Etienne Dumont

CRITIQUE D'ART

Né en 1948, Etienne Dumont a fait à Genève des études qui lui ont été peu utiles. Latin, grec, droit. Juriste raté, il a bifurqué vers le journalisme. Le plus souvent aux rubriques culturelles, il a travaillé de mars 1974 à mai 2013 à la "Tribune de Genève", en commençant par parler de cinéma. Sont ensuite venus les beaux-arts et les livres. A part ça, comme vous pouvez le voir, rien à signaler.

Beaubourg associe arts et sciences sous le signe des intelligences simulées

Pour la quatrième fois, le Centre Pompidou regroupe artistes d'avant-garde et chercheurs de pointe. C'est dur à suivre. Mais il est permis de simplement regarder.

Le bas-relief de Refik Anadol.

Crédits: Refik Anadol.

C’est la quatrième cession. Depuis 2017, le Centre Pompidou propose, à raison d’une édition par an, son exposition sur les rapports entre le développement des sciences actuelles et la création artistique du moment. La mezzanine se voit alors investie par des artistes et des chercheurs de pointe. Après l’impression 3D en 2017, il y a ainsi eu les langages informatiques en 2018 et des créations mêlant l’artificiel et le vivant en 2019. Cette fois, Beaubourg nous parle des «Neurones, Les intelligences simulées». Autant dire qu’il vise haut. Pour tout dire, je ne suis pas sûr d’y avoir compris grand-chose. Reste encore à savoir si c’est important. La présentation conçue par Frédéric Migayrou et Camille Langlois apporte en effet son content d’émotions esthétiques. Il n’y a pas besoin d’avoir fait des études poussées pour aimer. J’ai d’ailleurs constaté, en faisant une petite recherche, que les rares articles parus s’inspiraient prudemment du dossier de presse.

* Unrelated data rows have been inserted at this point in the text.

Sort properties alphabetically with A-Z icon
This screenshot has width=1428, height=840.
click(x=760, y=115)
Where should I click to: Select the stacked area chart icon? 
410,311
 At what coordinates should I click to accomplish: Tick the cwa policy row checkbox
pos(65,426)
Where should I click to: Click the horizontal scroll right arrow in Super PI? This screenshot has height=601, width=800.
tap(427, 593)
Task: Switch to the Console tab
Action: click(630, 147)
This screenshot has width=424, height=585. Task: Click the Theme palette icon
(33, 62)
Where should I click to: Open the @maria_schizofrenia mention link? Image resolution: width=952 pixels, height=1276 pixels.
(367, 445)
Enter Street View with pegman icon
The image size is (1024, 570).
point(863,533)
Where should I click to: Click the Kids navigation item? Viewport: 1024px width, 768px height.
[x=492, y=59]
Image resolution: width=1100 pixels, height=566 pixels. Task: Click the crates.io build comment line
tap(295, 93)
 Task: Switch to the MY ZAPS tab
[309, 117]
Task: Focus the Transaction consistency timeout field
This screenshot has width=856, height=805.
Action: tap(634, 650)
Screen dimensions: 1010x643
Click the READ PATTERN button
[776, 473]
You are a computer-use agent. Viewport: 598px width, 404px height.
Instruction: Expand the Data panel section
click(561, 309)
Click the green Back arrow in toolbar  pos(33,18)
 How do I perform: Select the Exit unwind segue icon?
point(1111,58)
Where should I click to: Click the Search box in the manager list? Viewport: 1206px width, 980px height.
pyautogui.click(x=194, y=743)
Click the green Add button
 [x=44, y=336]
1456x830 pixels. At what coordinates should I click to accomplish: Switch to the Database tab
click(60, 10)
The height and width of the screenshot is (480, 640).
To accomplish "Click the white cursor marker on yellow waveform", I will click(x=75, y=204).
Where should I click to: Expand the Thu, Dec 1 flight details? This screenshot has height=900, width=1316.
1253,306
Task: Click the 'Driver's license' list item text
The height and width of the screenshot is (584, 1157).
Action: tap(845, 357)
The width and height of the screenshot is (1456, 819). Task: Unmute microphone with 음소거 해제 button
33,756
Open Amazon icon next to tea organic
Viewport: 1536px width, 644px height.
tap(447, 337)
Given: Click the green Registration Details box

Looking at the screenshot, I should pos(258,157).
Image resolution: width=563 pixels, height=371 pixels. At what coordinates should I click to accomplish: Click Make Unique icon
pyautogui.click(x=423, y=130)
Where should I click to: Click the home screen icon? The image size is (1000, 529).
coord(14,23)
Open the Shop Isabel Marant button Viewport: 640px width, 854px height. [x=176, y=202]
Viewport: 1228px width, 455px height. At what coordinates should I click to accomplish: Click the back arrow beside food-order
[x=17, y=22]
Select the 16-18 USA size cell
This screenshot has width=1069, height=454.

De quoi s’agit-il? Cinq grands thèmes se voient abordés. Il y a tout d’abord la représentation du cerveau sur le plan historique. Là, pour moi ça va encore. L’intérêt pour la logique du jeu me parle un peu. Il suffit de penser à l’historique victoire de la machine sur le joueur d’échecs Garry Kasparov en 1997. Un tournant. Pour ce qui est du cyberzoo, il y a heureusement les petites bêtes. Ce sont des robots, bien sûr, mais il y a là les tortues de Walter Ross Ashby et Grey Walter, la souris de Shannon ou le renard électronique d’Albert Ducrocq. Les «Consciences augmentées» peuvent faire perdre pied, certes. Mais on est avec elles en pleine actualité. Le parcours se termine avec «Les arbres et les réseaux», les premiers laissant aujourd’hui leur place aux seconds. Là, j’avoue m’être paumé. Sans doute vaut-il mieux connaître avant d’entrer dans cette section les noms de Kunihiko Fukushima et de Teuvo Kohonen. Des gens à la lointaine origine du Big Data.

Ondes cérébrales

S’il y a beaucoup à lire et à digérer aux murs, l’exposition présente cependant un grand nombre d’œuvres. La plus spectaculaire est de loin «Engram: Data Sculpture» de Refik Anadol. Ce bas-relief mouvant aux tons grisés est en réalité une installation immersive. L’art y rencontre les neurosciences. Anadol est parti des ondes cérébrales de 800 volontaires captées par un encéphalogramme et traduites en 3D par un algorithme. Chaque participant a dû se focaliser sur un souvenir personnel. C’est somptueux à voir. Il paraît que GlassBrain joue là-dedans un rôle important, mais j’ignore ce qu’est Glassbrain. Je n’en suis pas moins resté scotché une bonne dizaine de minutes devant ce qui m’a semblé une création aléatoire. Comme quoi, quand l’art rencontre la science, chacun a le droit à sa propre clef d’interprétation. Il y a un moment où l’œuvre échappe à son créateur.

L’exposition était prévue pour durer jusqu’au 20 avril. Le Centre reste bien entendu fermé. Mais rien ne me semble empêcher ici une prolongation le temps qu’il faudra.